*Work to be completed:* Your answer should be the lines of the data below that contain "Task".

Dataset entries
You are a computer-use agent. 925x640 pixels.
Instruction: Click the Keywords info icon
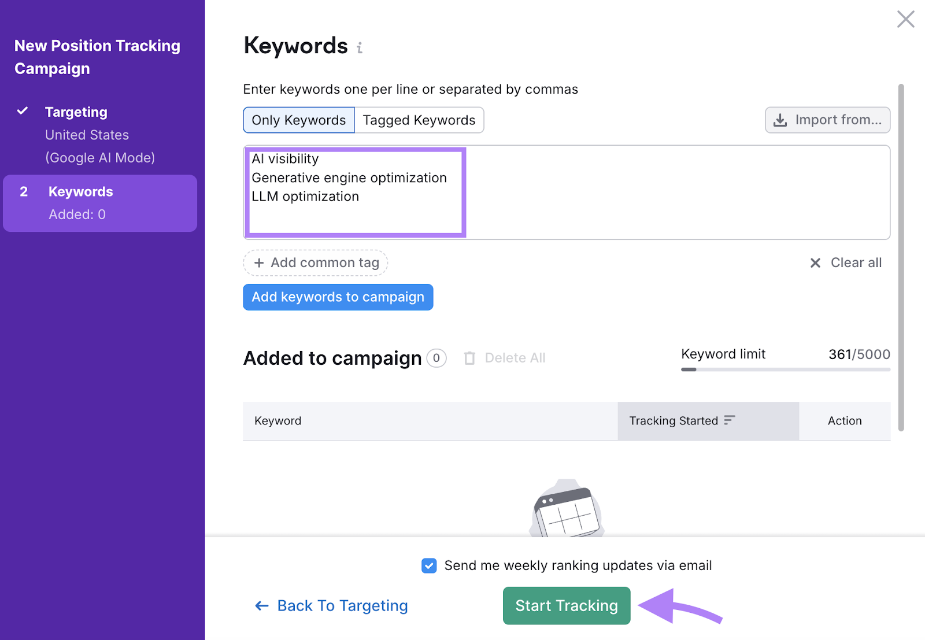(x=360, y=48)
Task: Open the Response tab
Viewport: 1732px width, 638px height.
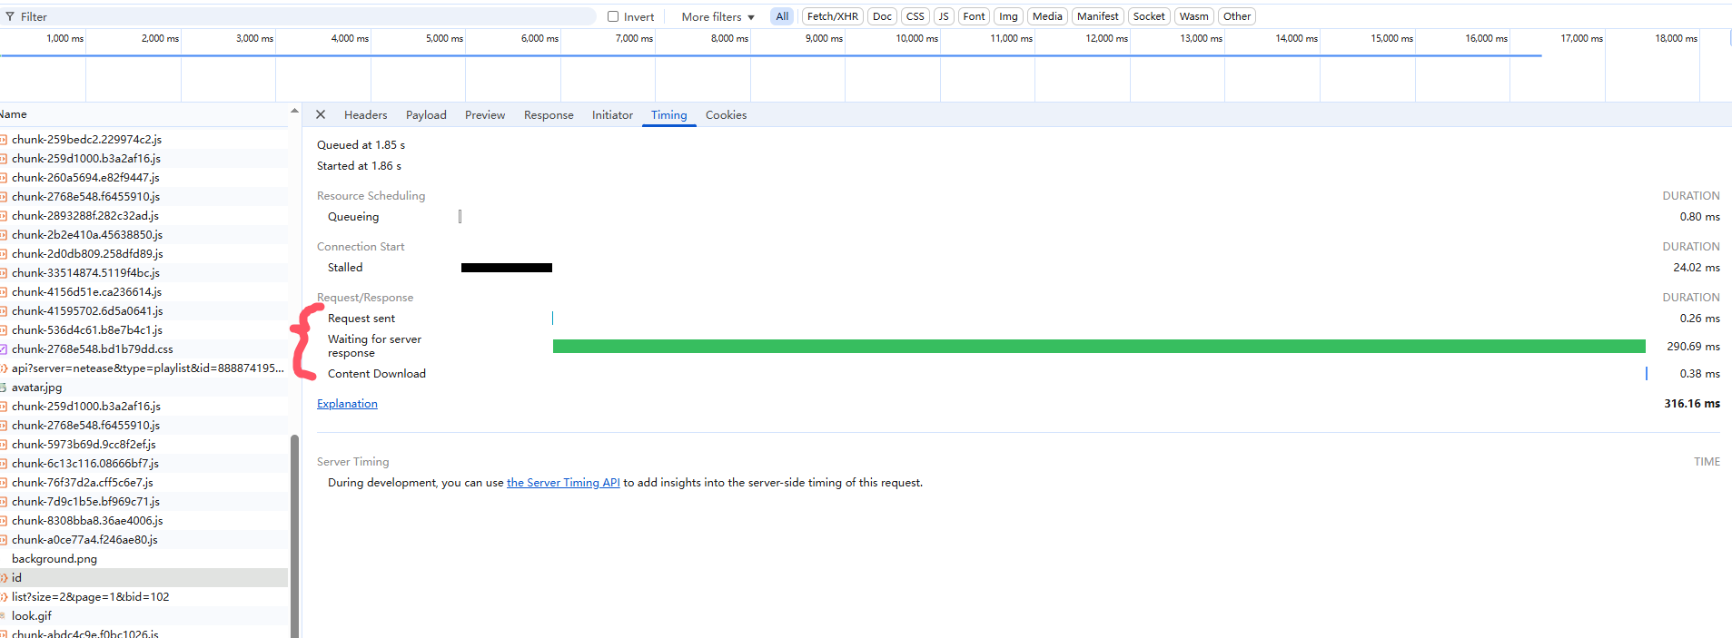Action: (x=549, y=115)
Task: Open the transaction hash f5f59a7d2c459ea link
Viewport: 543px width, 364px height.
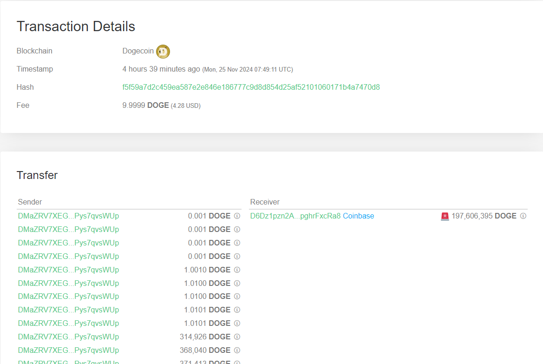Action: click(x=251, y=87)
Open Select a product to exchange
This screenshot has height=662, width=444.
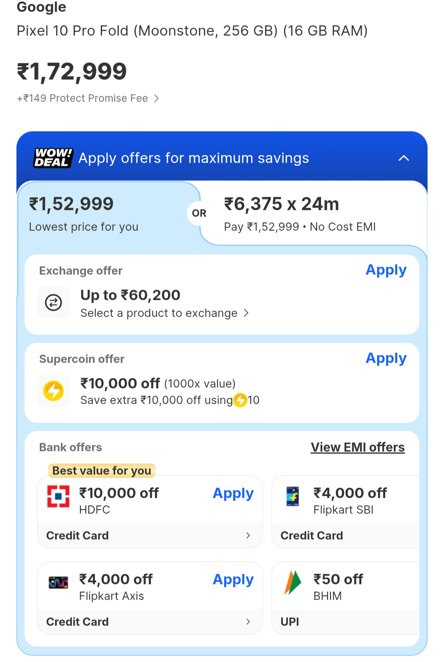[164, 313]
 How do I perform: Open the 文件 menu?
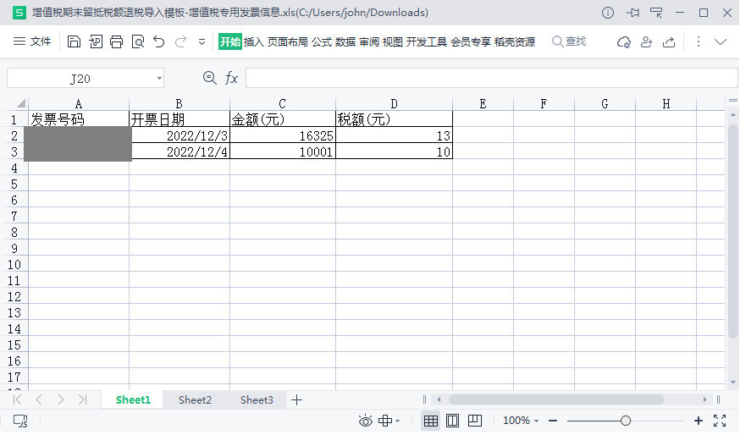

*The answer:*
Task: Open the Response tab
Task: Open the transaction hash f5f59a7d2c459ea link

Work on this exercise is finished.